Screenshot grounding data
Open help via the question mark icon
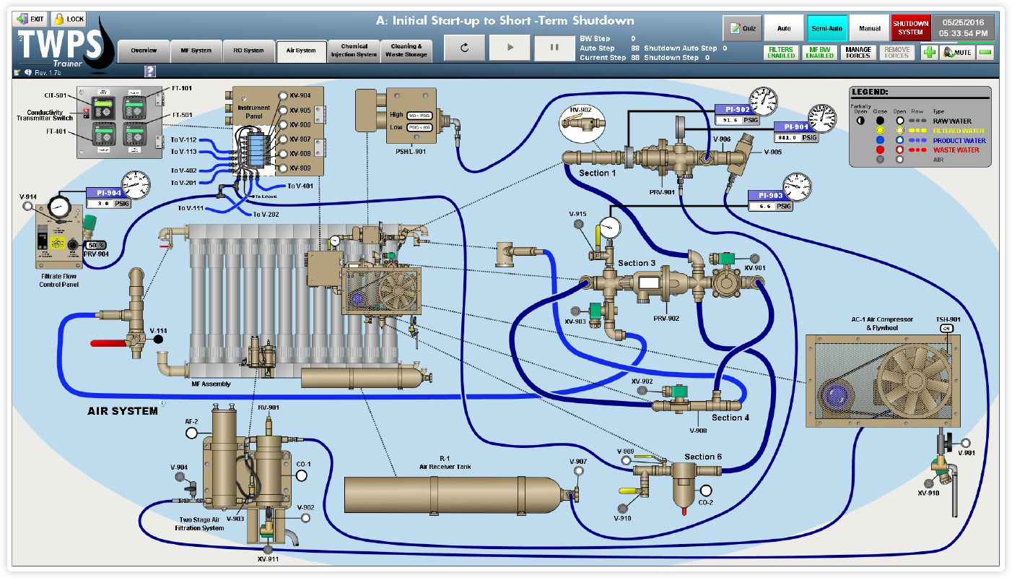The height and width of the screenshot is (578, 1012). coord(149,71)
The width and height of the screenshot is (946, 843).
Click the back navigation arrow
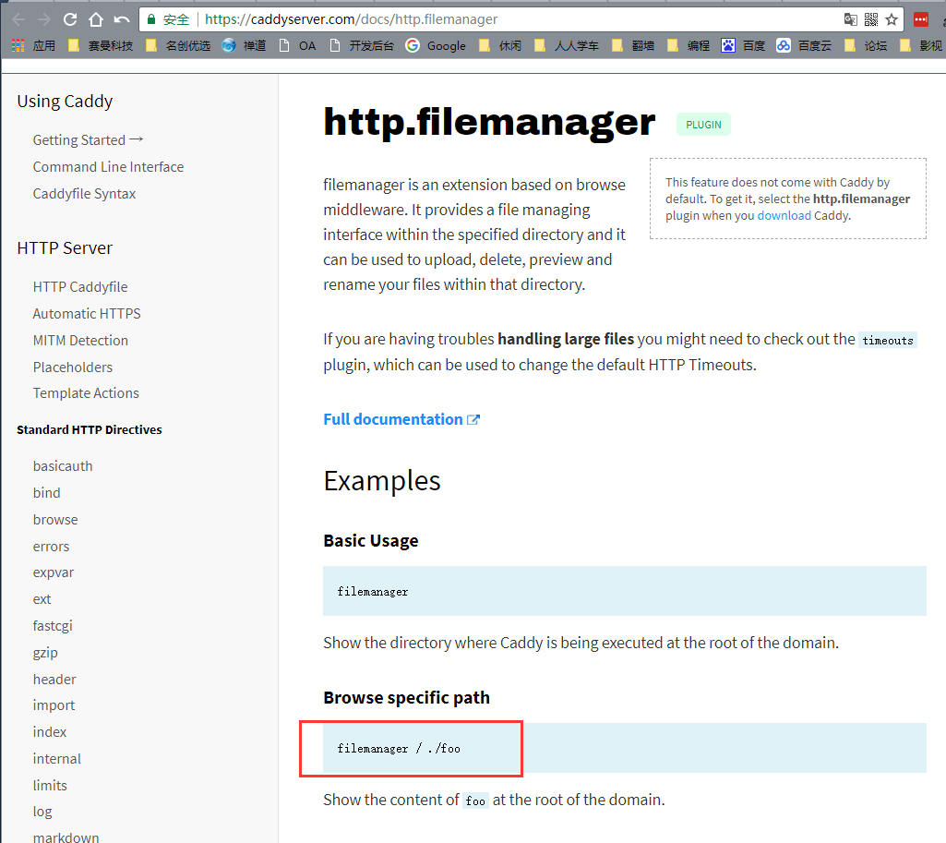(19, 18)
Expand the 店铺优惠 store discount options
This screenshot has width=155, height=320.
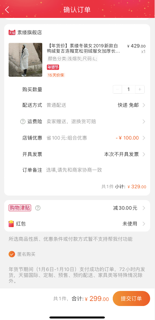coord(84,138)
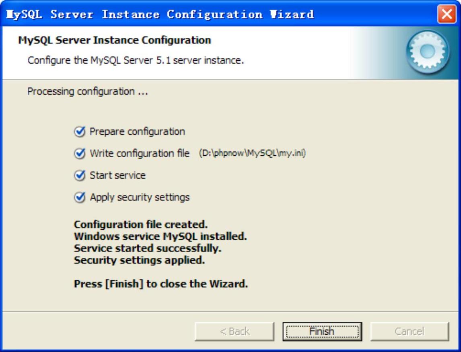This screenshot has width=461, height=352.
Task: Click the checkmark beside Write configuration file
Action: (x=80, y=154)
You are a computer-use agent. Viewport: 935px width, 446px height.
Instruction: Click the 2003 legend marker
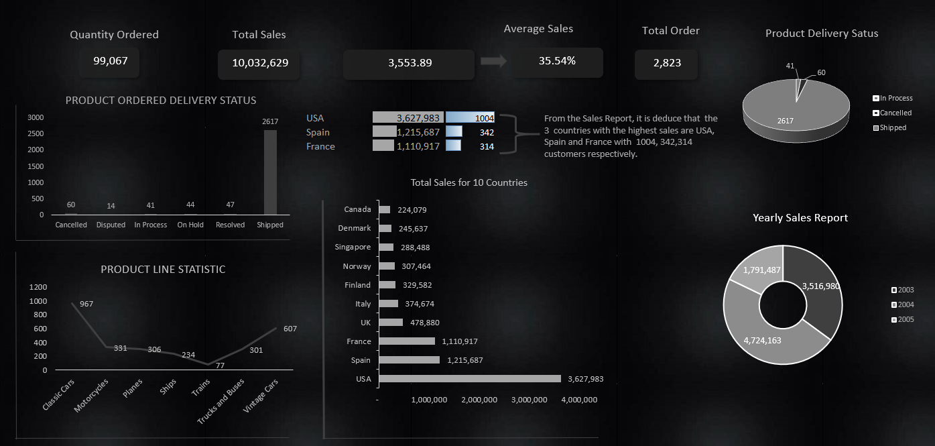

WHAT THE EXERCISE ASKS:
Reproduce every entry above exactly, and omit the pictures.

EXERCISE OUTPUT:
Open help via the question mark icon
The height and width of the screenshot is (578, 1012). coord(149,71)
The width and height of the screenshot is (946, 843).
Click the back navigation arrow
(19, 18)
Expand the 店铺优惠 store discount options
This screenshot has width=155, height=320.
coord(84,138)
This screenshot has width=461, height=352.
Task: Click the checkmark beside Write configuration file
Action: (x=80, y=154)
You are a computer-use agent. Viewport: 935px width, 446px height.
Instruction: Click the 2003 legend marker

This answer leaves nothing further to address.